First, here’s how the current Digital Crown system works, with all its most obvious shortcomings listed for quick reference:

digital crown current system and shortcomings

But everything — everything! — the Digital Crown actually does can be done by simpler, better, more forward-thinking available technology. Think: When you interact with your Apple Watch’s little wheel, does your finger generally brush the bezel as you spin it back and forth? If so, that Digital Crown is 100-percent technologically redundant. Take this alternative, which uses the aforementioned touch bezel to achieve the same exact effect via the same exact motion you already employ:

alternative 1 force touch bezel

And if Apple is still beholden to buttons and not quite ready to ditch them altogether (because of production roadmaps and planned obsolescence, which is understandable), this solution — using a centered, elongated, touch-sensitive version of the pill-shaped “friends” button — would make an adequate stopgap while enjoying almost all of the advantages of the idea above:

alternative 2 force touch button

All that said (and drawn), I suspect most readers will disagree. If you do, just ask yourself this fundamental question: From both a technological and manufactory standpoint, what does the Digital Crown do better or more efficiently than a Force Touch-enabled bezel (or button) could? Honestly, I can’t think of a single example.

But I do understand the rejection of this idea and how it seems to skew to the aesthetic. I get it.
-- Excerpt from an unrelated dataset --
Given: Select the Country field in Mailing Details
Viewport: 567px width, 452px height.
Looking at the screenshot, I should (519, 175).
The Digital Crown’s cool. It melds the past with the future in an easily accessible, user-friendly way. It’s neat. And it’s perfectly okay to love the thing. It’s even okay to buy into how Apple sold it:

Apple Watch introduces a specially designed and engineered Digital Crown that provides an innovative way to scroll, zoom and navigate. The Digital Crown is Apple’s most revolutionary navigation tool since the iPod® Click Wheel and iPhone® Multi-Touch™.

But it’s also okay — and in fact, imperative — to remember how Apple sold the world on iPhone’s 3.5-inch screen as the perfect one-handed smartphone display and how the hordes of Apple aficionados and apologists vehemently agreed — until Apple said iPhone 5’s taller screen was even better. Of course, almost everyone agreed with that, too, just as they now agree that iPhone 6’s size is superior to both. Apple is in the habit of selling temporary perfection.

And the Digital Crown is just that: temporary.

Unfortunately, though, it’s far from perfect, and it’s an uncharacteristically regressive solution from a design guru who’s prided himself — over the course of his entire career — on the pursuit of elegant bare essentials. With the Digital Crown, Jony Ive traded a more simple, more useful, less expensive, and more durable existing technology for a needlessly costly, complicated, breakable bauble in the most overt example of form over function I’ve ever seen out of Cupertino. But even putting said form’s importance on the pedestal, it still failed.

Because there’s nothing magical about a clickable scroll wheel.

But a beautifully symmetrical slate that comes alive at a glance and moves fluidly with a touch along its glossy, smooth, unbroken chassis? That would be.

Steve Jobs’ dream for iPhone was to get rid of its buttons. That dream — along with Jobs’ legacy — is still alive at Apple, I think.

Cook and company would be fools not to heed it.